#### Work item:
Retype the entries in full.

#### Study material:
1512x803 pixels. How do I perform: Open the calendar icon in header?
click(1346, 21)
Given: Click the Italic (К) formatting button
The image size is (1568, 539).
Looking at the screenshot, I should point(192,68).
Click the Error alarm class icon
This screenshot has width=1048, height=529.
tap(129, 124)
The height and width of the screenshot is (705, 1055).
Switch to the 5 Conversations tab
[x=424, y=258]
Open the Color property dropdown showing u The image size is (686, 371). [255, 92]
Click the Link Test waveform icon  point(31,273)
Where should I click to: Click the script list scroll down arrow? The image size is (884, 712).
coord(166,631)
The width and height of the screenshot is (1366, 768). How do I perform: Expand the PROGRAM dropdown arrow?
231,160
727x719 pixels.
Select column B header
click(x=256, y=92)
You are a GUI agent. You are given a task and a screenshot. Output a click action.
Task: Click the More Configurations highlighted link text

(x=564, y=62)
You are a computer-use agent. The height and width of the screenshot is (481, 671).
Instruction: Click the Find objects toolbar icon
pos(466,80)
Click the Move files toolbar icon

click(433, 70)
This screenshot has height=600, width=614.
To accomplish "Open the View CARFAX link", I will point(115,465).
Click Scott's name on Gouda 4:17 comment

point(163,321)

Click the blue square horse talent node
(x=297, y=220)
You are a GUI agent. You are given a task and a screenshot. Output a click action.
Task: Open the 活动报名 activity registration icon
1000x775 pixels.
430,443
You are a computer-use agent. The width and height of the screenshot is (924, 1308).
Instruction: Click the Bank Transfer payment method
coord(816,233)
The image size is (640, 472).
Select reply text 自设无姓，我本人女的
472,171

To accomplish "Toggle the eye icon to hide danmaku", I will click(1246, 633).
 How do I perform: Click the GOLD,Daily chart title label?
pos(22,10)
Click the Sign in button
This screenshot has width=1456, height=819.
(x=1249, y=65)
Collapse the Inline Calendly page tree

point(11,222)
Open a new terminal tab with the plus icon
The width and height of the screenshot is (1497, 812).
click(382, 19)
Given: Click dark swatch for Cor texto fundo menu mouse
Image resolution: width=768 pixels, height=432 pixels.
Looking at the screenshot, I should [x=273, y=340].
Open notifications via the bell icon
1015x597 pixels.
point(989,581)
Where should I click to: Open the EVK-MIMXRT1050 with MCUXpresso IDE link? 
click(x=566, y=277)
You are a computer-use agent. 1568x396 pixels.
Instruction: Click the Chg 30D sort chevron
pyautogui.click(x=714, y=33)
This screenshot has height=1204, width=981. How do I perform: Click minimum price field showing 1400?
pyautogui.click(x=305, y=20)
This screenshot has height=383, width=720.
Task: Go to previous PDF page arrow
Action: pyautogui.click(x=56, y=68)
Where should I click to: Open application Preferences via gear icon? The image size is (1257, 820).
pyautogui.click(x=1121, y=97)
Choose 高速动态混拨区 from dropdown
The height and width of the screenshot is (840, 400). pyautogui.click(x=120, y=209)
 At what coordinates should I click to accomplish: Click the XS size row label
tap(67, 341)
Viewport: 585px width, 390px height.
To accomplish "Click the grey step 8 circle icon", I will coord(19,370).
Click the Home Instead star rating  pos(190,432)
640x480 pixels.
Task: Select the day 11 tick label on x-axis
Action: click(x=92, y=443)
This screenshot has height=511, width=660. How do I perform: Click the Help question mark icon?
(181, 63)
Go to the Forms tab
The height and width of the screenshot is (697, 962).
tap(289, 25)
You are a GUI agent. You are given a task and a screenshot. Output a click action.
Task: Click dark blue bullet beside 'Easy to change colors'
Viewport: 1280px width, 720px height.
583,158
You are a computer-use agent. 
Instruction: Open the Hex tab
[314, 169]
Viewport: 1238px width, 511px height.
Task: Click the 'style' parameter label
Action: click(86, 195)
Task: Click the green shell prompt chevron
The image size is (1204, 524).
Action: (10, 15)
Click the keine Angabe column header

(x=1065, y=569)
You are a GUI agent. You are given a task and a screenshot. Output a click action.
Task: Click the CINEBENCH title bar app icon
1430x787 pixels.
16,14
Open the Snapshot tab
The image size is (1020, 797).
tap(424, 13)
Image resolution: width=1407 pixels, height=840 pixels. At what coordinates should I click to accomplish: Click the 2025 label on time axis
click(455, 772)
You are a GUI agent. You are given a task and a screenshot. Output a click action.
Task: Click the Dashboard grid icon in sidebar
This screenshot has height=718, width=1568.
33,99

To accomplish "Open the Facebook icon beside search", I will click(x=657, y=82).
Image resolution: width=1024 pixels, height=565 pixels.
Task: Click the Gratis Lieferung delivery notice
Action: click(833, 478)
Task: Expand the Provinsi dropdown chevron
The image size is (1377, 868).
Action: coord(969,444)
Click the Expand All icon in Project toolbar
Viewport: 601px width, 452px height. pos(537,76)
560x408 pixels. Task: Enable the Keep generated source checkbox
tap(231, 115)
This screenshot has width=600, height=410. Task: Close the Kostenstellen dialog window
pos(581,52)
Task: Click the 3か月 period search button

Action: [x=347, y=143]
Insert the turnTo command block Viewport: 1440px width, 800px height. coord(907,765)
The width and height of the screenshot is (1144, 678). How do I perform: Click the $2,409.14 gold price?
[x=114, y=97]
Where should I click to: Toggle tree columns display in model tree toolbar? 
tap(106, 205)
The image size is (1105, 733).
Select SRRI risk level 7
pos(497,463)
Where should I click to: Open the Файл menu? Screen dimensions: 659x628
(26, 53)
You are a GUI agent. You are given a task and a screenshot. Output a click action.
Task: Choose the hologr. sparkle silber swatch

#### Answer area:
1512x803 pixels. How do I perform: Open the calendar icon in header?
click(1346, 21)
Given: Click the Italic (К) formatting button
The image size is (1568, 539).
Looking at the screenshot, I should point(192,68).
Click the Error alarm class icon
This screenshot has width=1048, height=529.
tap(129, 124)
The height and width of the screenshot is (705, 1055).
Switch to the 5 Conversations tab
[x=424, y=258]
Open the Color property dropdown showing u The image size is (686, 371). [255, 92]
Click the Link Test waveform icon  point(31,273)
Where should I click to: Click the script list scroll down arrow? The image size is (884, 712).
coord(166,631)
The width and height of the screenshot is (1366, 768). How do I perform: Expand the PROGRAM dropdown arrow?
231,160
727x719 pixels.
Select column B header
click(x=256, y=92)
You are a GUI agent. You are given a task and a screenshot. Output a click action.
Task: Click the More Configurations highlighted link text

(x=564, y=62)
You are a computer-use agent. The height and width of the screenshot is (481, 671).
Instruction: Click the Find objects toolbar icon
pos(466,80)
Click the Move files toolbar icon

click(433, 70)
This screenshot has height=600, width=614.
To accomplish "Open the View CARFAX link", I will point(115,465).
Click Scott's name on Gouda 4:17 comment

point(163,321)

Click the blue square horse talent node
(x=297, y=220)
You are a GUI agent. You are given a task and a screenshot. Output a click action.
Task: Open the 活动报名 activity registration icon
1000x775 pixels.
430,443
You are a computer-use agent. The width and height of the screenshot is (924, 1308).
Instruction: Click the Bank Transfer payment method
coord(816,233)
The image size is (640, 472).
Select reply text 自设无姓，我本人女的
472,171

To accomplish "Toggle the eye icon to hide danmaku", I will click(1246, 633).
 How do I perform: Click the GOLD,Daily chart title label?
pos(22,10)
Click the Sign in button
This screenshot has width=1456, height=819.
(x=1249, y=65)
Collapse the Inline Calendly page tree

point(11,222)
Open a new terminal tab with the plus icon
The width and height of the screenshot is (1497, 812).
click(382, 19)
Given: Click dark swatch for Cor texto fundo menu mouse
Image resolution: width=768 pixels, height=432 pixels.
Looking at the screenshot, I should [x=273, y=340].
Open notifications via the bell icon
1015x597 pixels.
point(989,581)
Where should I click to: Open the EVK-MIMXRT1050 with MCUXpresso IDE link? 
click(x=566, y=277)
You are a computer-use agent. 1568x396 pixels.
Instruction: Click the Chg 30D sort chevron
pyautogui.click(x=714, y=33)
This screenshot has height=1204, width=981. How do I perform: Click minimum price field showing 1400?
pyautogui.click(x=305, y=20)
This screenshot has height=383, width=720.
Task: Go to previous PDF page arrow
Action: pyautogui.click(x=56, y=68)
Where should I click to: Open application Preferences via gear icon? The image size is (1257, 820).
pyautogui.click(x=1121, y=97)
Choose 高速动态混拨区 from dropdown
The height and width of the screenshot is (840, 400). pyautogui.click(x=120, y=209)
 At what coordinates should I click to accomplish: Click the XS size row label
tap(67, 341)
Viewport: 585px width, 390px height.
To accomplish "Click the grey step 8 circle icon", I will coord(19,370).
Click the Home Instead star rating  pos(190,432)
640x480 pixels.
Task: Select the day 11 tick label on x-axis
Action: click(x=92, y=443)
This screenshot has height=511, width=660. How do I perform: Click the Help question mark icon?
(181, 63)
Go to the Forms tab
The height and width of the screenshot is (697, 962).
tap(289, 25)
You are a GUI agent. You are given a task and a screenshot. Output a click action.
Task: Click dark blue bullet beside 'Easy to change colors'
Viewport: 1280px width, 720px height.
583,158
You are a computer-use agent. 
Instruction: Open the Hex tab
[314, 169]
Viewport: 1238px width, 511px height.
Task: Click the 'style' parameter label
Action: click(86, 195)
Task: Click the green shell prompt chevron
The image size is (1204, 524).
Action: (10, 15)
Click the keine Angabe column header

(x=1065, y=569)
You are a GUI agent. You are given a task and a screenshot. Output a click action.
Task: Click the CINEBENCH title bar app icon
1430x787 pixels.
16,14
Open the Snapshot tab
The image size is (1020, 797).
tap(424, 13)
Image resolution: width=1407 pixels, height=840 pixels. At what coordinates should I click to accomplish: Click the 2025 label on time axis
click(455, 772)
You are a GUI agent. You are given a task and a screenshot. Output a click action.
Task: Click the Dashboard grid icon in sidebar
This screenshot has height=718, width=1568.
33,99

To accomplish "Open the Facebook icon beside search", I will click(x=657, y=82).
Image resolution: width=1024 pixels, height=565 pixels.
Task: Click the Gratis Lieferung delivery notice
Action: click(833, 478)
Task: Expand the Provinsi dropdown chevron
The image size is (1377, 868).
Action: coord(969,444)
Click the Expand All icon in Project toolbar
Viewport: 601px width, 452px height. pos(537,76)
560x408 pixels. Task: Enable the Keep generated source checkbox
tap(231, 115)
This screenshot has width=600, height=410. Task: Close the Kostenstellen dialog window
pos(581,52)
Task: Click the 3か月 period search button

Action: [x=347, y=143]
Insert the turnTo command block Viewport: 1440px width, 800px height. coord(907,765)
The width and height of the screenshot is (1144, 678). How do I perform: Click the $2,409.14 gold price?
[x=114, y=97]
Where should I click to: Toggle tree columns display in model tree toolbar? 
tap(106, 205)
The image size is (1105, 733).
Select SRRI risk level 7
pos(497,463)
Where should I click to: Open the Файл menu? Screen dimensions: 659x628
(26, 53)
You are a GUI agent. You are given a task and a screenshot. Output a click action.
Task: Choose the hologr. sparkle silber swatch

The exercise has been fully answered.